Pineapple Chicken Tacos with Homemade Cilantro Tortillas

  • Yield: 4 servings
  • Prep Time: 1 hour
  • Cook Time: 20 min

Ingredients

  • For the Homemade Cilantro Tortillas -
  • 2 cups masa harina (you can get these at specialty food stores or order online. I got mine from target!)
  • 1 1/2 cups of hot water
  • 1/4 cup cilantro chopped
  • 1/2 tsp salt
  • For the Chicken –
  • 2 boneless skinless chicken breasts
  • 2 Tbsp olive oil
  • 1 tsp chipotle chili powder
  • 1/2 tsp chili powder
  • 1/2 tsp ground cumin
  • 1/2 tsp smoked paprika
  • 1/2 tsp onion powder
  • 1/2 tsp garlic powder
  • 1/2 tsp salt
  • 1/4 tsp pepper
  • 1 Tbsp lime juice
  • Taco Toppings -
  • 1 avocado sliced into strips
  • 1 white onion chopped
  • 1 cup of fresh pineapple chopped into bit-sized pieces
  • 1/2 cup salsa verde (your favorite jar works great!)
  • Fresh cilantro for garnish

Instructions

  1. This makes around 12 tortillas. In a large bowl mix salt, cilantro and masa together. Pour hot water and and mix with a spoon and then your hands to form a big ball. The dough should be firm when touched, not too dry or too sticky. Cover the dough with a clean kitchen towel and let sit for 30 minutes to an hour. Preheat a griddle or pan over medium-high heat. Pinch off a golf ball size piece of masa and roll into a ball. Put the masa ball between 2 pieces of plastic wrap or wax paper. Use a tortilla press or rolling pin to flatten. Remove the flattened masa from the plastic wrap and cook on a hot griddle for 30 seconds to 1 minute (until brown marks start forming). Flip the tortilla over and cook for the same amount of time. Remove the tortilla and store between a cloth napkin or tortilla warmer to keep warm. Repeat until you have used up your masa.

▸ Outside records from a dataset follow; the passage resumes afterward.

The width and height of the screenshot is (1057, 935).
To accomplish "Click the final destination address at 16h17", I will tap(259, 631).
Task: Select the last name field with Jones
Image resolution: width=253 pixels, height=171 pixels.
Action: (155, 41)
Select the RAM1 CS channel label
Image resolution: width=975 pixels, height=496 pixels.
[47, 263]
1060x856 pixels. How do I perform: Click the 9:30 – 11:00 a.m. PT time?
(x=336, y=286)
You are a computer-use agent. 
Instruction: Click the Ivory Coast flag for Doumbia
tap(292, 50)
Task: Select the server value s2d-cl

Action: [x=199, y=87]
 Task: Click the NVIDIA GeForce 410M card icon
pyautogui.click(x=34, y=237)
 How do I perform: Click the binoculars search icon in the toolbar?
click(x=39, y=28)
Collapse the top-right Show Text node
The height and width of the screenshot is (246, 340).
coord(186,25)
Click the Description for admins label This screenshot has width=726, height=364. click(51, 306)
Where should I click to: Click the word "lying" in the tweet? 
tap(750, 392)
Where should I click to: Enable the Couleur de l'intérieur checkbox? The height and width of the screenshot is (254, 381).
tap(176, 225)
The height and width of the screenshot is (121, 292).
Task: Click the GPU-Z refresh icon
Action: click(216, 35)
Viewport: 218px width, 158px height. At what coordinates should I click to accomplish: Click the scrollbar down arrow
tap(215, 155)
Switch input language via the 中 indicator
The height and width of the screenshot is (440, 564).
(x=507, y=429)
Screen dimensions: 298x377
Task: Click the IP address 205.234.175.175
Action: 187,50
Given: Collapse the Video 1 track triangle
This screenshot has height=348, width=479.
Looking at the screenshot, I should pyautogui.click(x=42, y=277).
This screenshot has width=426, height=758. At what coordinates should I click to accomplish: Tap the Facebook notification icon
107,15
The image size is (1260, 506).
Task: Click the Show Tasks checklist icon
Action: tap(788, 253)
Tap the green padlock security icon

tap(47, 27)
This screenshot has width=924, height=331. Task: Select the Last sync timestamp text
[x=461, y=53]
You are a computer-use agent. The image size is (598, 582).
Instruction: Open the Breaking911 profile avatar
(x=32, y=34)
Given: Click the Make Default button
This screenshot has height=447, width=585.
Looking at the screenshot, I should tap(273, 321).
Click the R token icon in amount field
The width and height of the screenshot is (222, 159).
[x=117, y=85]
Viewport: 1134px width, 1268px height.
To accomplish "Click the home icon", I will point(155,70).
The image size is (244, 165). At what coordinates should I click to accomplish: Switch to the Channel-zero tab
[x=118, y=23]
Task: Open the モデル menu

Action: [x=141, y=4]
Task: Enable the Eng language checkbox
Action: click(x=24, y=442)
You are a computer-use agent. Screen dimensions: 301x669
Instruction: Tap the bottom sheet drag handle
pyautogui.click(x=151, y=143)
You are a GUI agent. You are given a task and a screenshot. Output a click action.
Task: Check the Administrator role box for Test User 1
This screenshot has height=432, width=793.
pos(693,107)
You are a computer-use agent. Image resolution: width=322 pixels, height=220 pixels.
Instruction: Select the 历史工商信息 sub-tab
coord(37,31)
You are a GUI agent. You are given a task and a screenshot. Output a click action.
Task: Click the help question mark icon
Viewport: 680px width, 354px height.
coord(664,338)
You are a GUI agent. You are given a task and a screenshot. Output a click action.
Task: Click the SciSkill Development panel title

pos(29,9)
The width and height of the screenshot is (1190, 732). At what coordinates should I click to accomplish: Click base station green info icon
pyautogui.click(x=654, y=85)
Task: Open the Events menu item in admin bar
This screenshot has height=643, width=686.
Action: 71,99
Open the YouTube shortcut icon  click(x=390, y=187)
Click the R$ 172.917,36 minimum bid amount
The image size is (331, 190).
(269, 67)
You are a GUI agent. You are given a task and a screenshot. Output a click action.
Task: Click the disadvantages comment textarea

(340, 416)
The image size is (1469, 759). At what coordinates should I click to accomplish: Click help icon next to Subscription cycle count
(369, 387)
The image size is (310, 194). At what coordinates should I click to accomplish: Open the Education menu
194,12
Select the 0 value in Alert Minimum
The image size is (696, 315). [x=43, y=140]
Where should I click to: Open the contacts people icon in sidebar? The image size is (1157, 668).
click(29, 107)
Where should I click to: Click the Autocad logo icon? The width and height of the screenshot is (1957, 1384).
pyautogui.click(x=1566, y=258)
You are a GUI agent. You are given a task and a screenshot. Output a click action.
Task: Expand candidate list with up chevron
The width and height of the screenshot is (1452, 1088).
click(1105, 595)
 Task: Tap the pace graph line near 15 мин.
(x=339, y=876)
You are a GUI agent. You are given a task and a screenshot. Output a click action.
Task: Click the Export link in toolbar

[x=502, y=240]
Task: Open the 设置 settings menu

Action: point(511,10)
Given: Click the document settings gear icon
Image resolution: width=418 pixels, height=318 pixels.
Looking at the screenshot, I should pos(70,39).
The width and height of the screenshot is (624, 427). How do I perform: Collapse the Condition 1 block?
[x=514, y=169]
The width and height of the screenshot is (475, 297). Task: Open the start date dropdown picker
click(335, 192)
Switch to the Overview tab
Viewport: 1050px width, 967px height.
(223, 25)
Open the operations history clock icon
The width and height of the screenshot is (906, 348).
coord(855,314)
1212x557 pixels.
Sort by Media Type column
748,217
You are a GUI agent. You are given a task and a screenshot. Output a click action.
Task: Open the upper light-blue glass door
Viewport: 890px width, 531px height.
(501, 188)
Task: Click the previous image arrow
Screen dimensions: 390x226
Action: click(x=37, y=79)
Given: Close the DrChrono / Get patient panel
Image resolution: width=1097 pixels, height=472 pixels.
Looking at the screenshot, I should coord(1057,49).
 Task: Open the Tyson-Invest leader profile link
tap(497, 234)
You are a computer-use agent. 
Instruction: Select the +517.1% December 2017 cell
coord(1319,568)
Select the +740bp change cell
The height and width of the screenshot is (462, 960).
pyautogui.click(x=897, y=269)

  2. For the Chipotle Chicken, whisk all spices together and rub evenly all over chicken breasts. Allow chicken to sit for 30 minutes at room temperature (if possible) or make the night before and keep in the fridge over night. Heat a large non-stick skillet over medium high heat. Add chicken and cook 3-5 minutes. Turn chicken over, cover, and reduce heat to medium. Cook for approximately 5-7 more minutes (depending on thickness) or until chicken is cooked through.

  3. Slice your chicken into strips. Pile your cilantro tortilla with chicken, onion, avocado, pineapple and salsa verde. Finish with a sprinkle of cilantro.